Il utilise le dossier médical de son rival
Un médecin a abusé de son privilège d’accès pour médire d’un homme qui n’était pas son patient
Un médecin a plaidé coupable, hier, d’avoir consulté le dossier médical d’un homme qui n’était pas son patient afin de partager des informations pour lui nuire.
« Tu mérites mieux que ça », est allé dire le Dr Serge Ferron sur la boîte vocale d’une femme qu’il tentait de reconquérir en divulguant un mélange d’informations médicales vraies et fausses sur son nouveau conjoint.
« Il ne bande pas, sauf avec des pilules », pouvait-on entendre sur l’enregistrement présenté devant le conseil de discipline du Collège des médecins, hier.
Ce processus disciplinaire a lieu alors que le médecin de 64 ans s’apprête à prendre sa retraite ce mois-ci.
ERRONÉES
Le chirurgien orthopédiste Serge Ferron a plaidé coupable, par téléphone, à deux chefs d’accusation pour avoir été chercher des informations confidentielles sans autorisation et pour les avoir ensuite transmises à un tiers.
Le 15 février 2019, il accède aux renseignements d’un homme qui n’a jamais été son patient sur Dossier santé Québec (DSQ), un outil provincial de suivi auquel ont seulement accès les professionnels de la santé.

════

Consignes →
• 1. Recopiez le passage du texte de lecture qui va de « Le 15 février » à « de la santé. », ces deux extraits compris.
• 2. Selon le texte de lecture, à combien de chefs d'accusation le Dr Serge Ferron a-t-il plaidé coupable ?

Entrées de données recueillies
════

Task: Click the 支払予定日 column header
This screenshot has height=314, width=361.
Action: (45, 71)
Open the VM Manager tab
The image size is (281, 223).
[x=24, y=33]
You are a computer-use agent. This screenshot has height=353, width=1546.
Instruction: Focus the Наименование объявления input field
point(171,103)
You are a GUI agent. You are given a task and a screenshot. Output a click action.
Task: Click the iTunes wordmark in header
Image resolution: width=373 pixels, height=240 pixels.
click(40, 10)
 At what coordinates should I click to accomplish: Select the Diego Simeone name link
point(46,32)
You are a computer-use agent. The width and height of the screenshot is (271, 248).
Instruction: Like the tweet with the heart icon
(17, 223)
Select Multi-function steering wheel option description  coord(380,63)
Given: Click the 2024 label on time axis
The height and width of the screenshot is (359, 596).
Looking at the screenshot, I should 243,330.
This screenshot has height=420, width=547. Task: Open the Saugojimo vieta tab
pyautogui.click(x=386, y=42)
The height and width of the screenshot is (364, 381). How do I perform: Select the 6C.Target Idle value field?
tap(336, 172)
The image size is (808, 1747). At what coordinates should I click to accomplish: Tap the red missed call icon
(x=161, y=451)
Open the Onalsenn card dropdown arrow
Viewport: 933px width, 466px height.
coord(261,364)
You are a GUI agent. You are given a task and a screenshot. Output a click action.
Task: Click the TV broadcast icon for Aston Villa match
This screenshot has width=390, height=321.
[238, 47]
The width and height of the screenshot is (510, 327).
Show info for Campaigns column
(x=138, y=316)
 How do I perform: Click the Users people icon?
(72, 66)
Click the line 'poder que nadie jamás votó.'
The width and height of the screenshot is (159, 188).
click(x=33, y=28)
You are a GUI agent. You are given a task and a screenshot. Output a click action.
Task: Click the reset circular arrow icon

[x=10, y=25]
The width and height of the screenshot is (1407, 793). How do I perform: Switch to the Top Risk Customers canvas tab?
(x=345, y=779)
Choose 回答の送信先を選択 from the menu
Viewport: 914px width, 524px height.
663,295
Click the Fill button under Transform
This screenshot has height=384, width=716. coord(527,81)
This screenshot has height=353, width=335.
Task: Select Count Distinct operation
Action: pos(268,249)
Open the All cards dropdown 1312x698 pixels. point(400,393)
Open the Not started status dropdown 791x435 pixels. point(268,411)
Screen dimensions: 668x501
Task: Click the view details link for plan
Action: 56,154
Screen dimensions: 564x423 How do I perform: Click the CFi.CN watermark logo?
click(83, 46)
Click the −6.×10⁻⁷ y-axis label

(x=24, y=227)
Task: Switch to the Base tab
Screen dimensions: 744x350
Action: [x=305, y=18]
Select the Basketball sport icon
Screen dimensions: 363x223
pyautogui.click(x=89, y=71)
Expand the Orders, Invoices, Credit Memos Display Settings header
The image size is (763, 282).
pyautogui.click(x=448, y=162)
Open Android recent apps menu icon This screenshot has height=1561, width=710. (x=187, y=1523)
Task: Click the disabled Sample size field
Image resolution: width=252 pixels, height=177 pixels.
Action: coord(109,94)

════

Réponses →
• 1.
Le 15 février 2019, il accède aux renseignements d’un homme qui n’a jamais été son patient sur Dossier santé Québec (DSQ), un outil provincial de suivi auquel ont seulement accès les professionnels de la santé.

• 2. À deux chefs d'accusation.